On the other hand, he’s a big fan of the Biden administration. “I think they are doing a great job. They may be making mistakes, but they are confronting some key challenges that have not been confronted for at least five administrations before them — climate, globalisation, workers. Are they doing the right things on all fronts? I don’t know. I think they are taking a big gamble on China, because it’s a very aggressive approach, but probably in their shoes I might have done the same thing.”

On climate change, he believes they may simply have found an imperfect but “politically feasible” solution in the Inflation Reduction Act, which subsidises the green transition in ways that many other nations, including some in Europe, find problematic. “There is no silver bullet,” says the professor. “I don’t know what to do, but there are two levels — one is aspirations, the other one is levers.” On the former, at least, he feels that this White House is on the right path.

Biden is the most pro-worker president since Franklin D Roosevelt, something that Acemoglu supports, particularly at a time when technologies such as automation and artificial intelligence (AI) threaten jobs much higher up the food chain than ever before.
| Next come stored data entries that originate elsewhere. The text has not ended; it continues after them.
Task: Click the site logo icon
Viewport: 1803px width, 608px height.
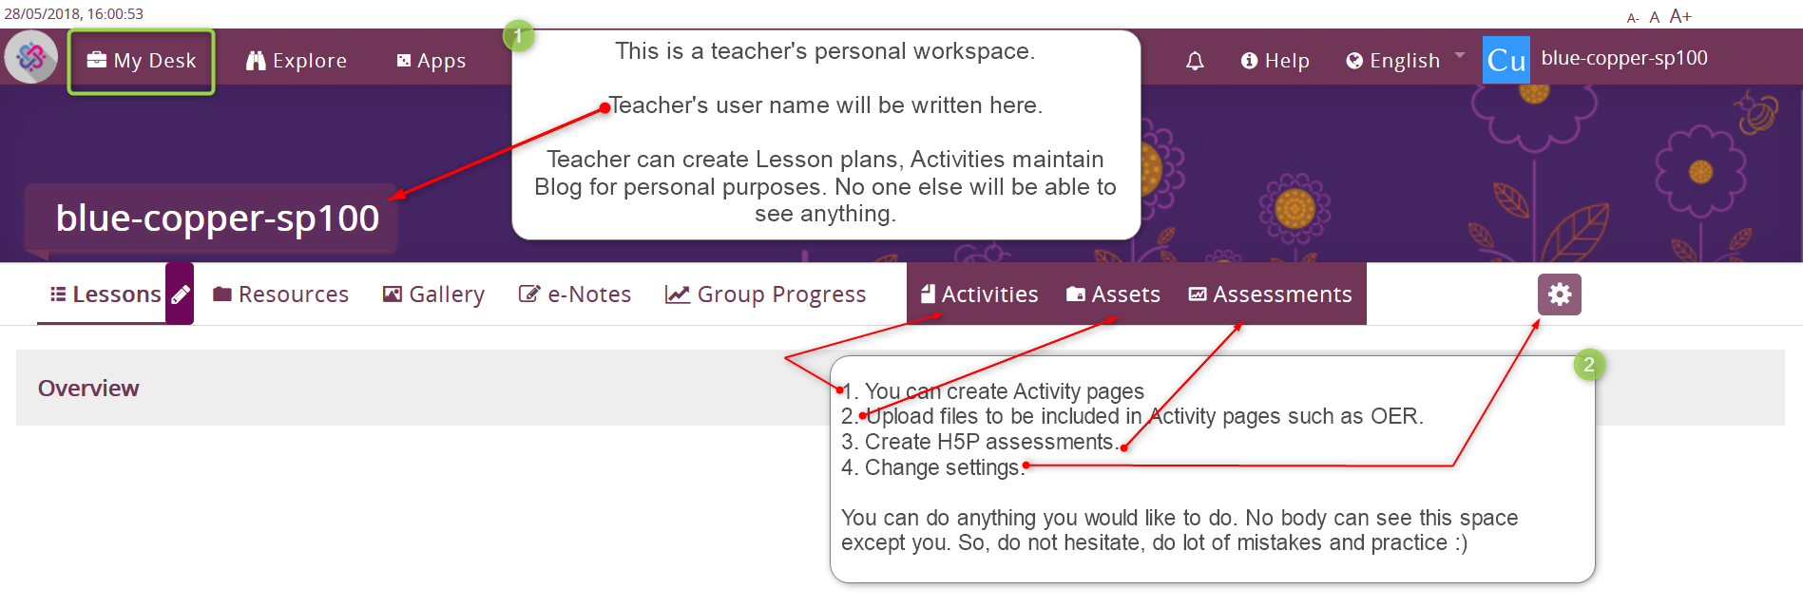Action: coord(31,58)
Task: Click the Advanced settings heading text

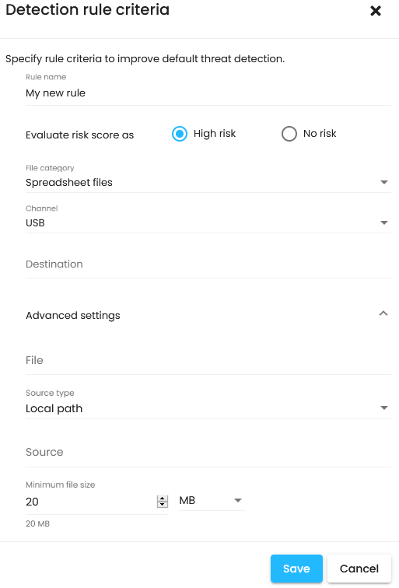Action: pyautogui.click(x=73, y=316)
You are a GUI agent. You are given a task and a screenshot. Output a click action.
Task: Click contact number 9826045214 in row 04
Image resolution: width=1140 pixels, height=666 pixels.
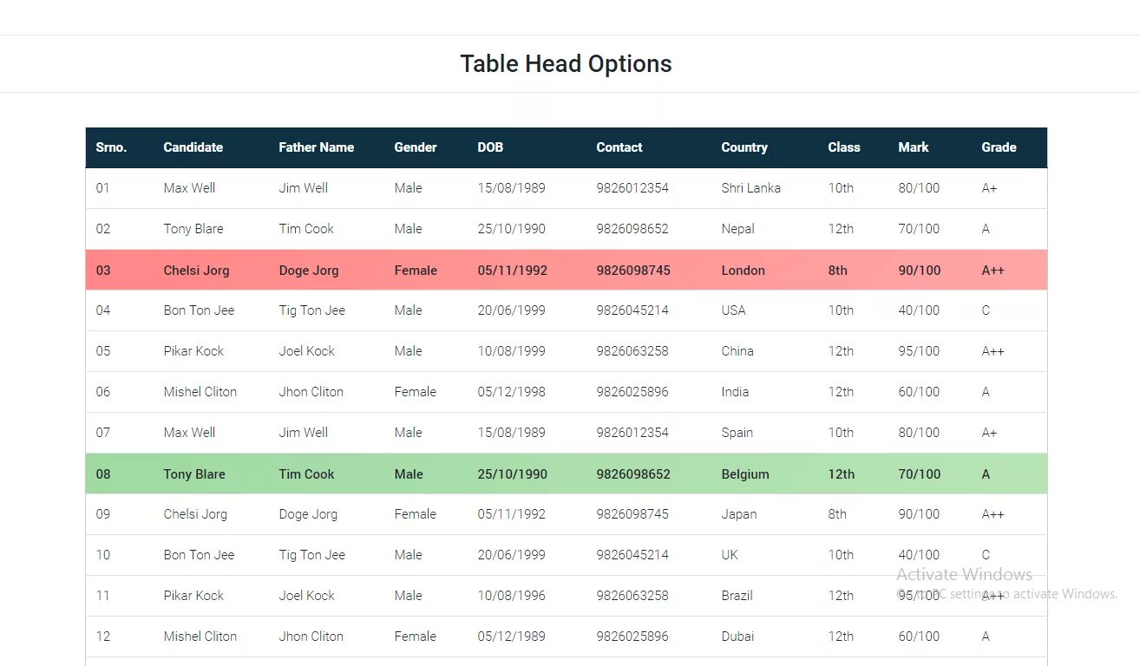(x=632, y=310)
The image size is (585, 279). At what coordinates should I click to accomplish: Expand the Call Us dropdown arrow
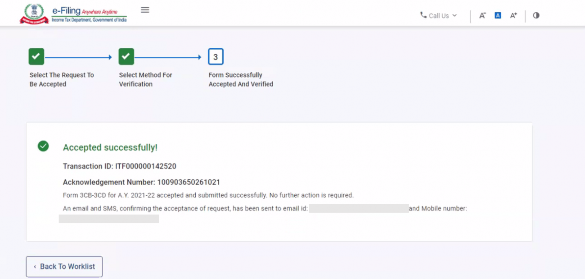pos(455,15)
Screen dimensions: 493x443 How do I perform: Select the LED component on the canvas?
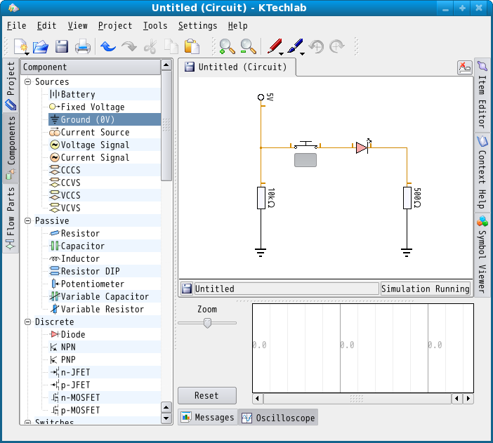pos(361,147)
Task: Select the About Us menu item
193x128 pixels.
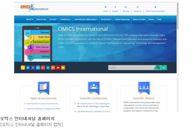Action: 30,19
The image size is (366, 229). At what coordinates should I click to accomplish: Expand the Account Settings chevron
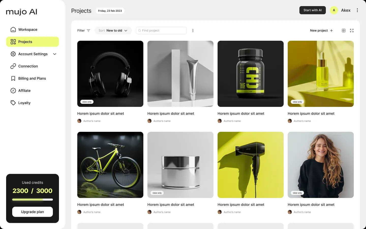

He believes we need a stronger labour relations movement in the US — “We need to create an environment in which workers have a voice” — though not necessarily the current union structure. He prefers a Germanic model in which the public and private sectors and labour work together, rather than the US’s more fractious company-by-company organising model.

“I think the skills of a carpenter or a gardener or an electrician or a writer, those are just the greatest achievements of humanity, and I think we should try to elevate those skills and elevate those contributions,” he says. “Technology could do that, but that means to use technology not to replace these people, not to automate those tasks, but to increase their productivity by giving them better tools, better information and better organisation.” 

He imagines a day when teachers could use AI to create individual lesson plans for every student, or nurses might be able to take on much greater roles in, for example, diagnosing diseases. “Why is it that nurses cannot prescribe medications? Why must everything go through this very hierarchical approach where you have to call a doctor [to do that]?” As it is today, the people who spend the most time with patients — nurses, not doctors — are those who are paid and valued the least. Using technology to empower such workers would raise overall productivity and quality of care while also raising wages.

Upskilling is also, in his mind, crucial to the future of democracy. “We have to be able to empower and increase capabilities among a diverse group of workers” — including those left behind by several decades of technology-driven worker displacement, the kind of people prone to the “deaths of despair” that economists Angus Deaton and Anne Case have written about. Like many educated coastal elites, Acemoglu admits that he didn’t take Donald Trump seriously at first. “I stopped listening to the news throughout the entire 2016 election year because I was convinced he would go away.”

He didn’t, and now Trump is back. “I hated him so much, and I think you may hate Trump as a centre-left person, but it would be an egregious crime in my view to hate Trump supporters” — as he believes left-leaning media in the US has. “People have very different views, very different ways of expressing them. Some of them are racist, some of them are misogynistic, but they are people and they have real suffering and real grievances and we have to accept them. And I think that the left has failed to accept that.”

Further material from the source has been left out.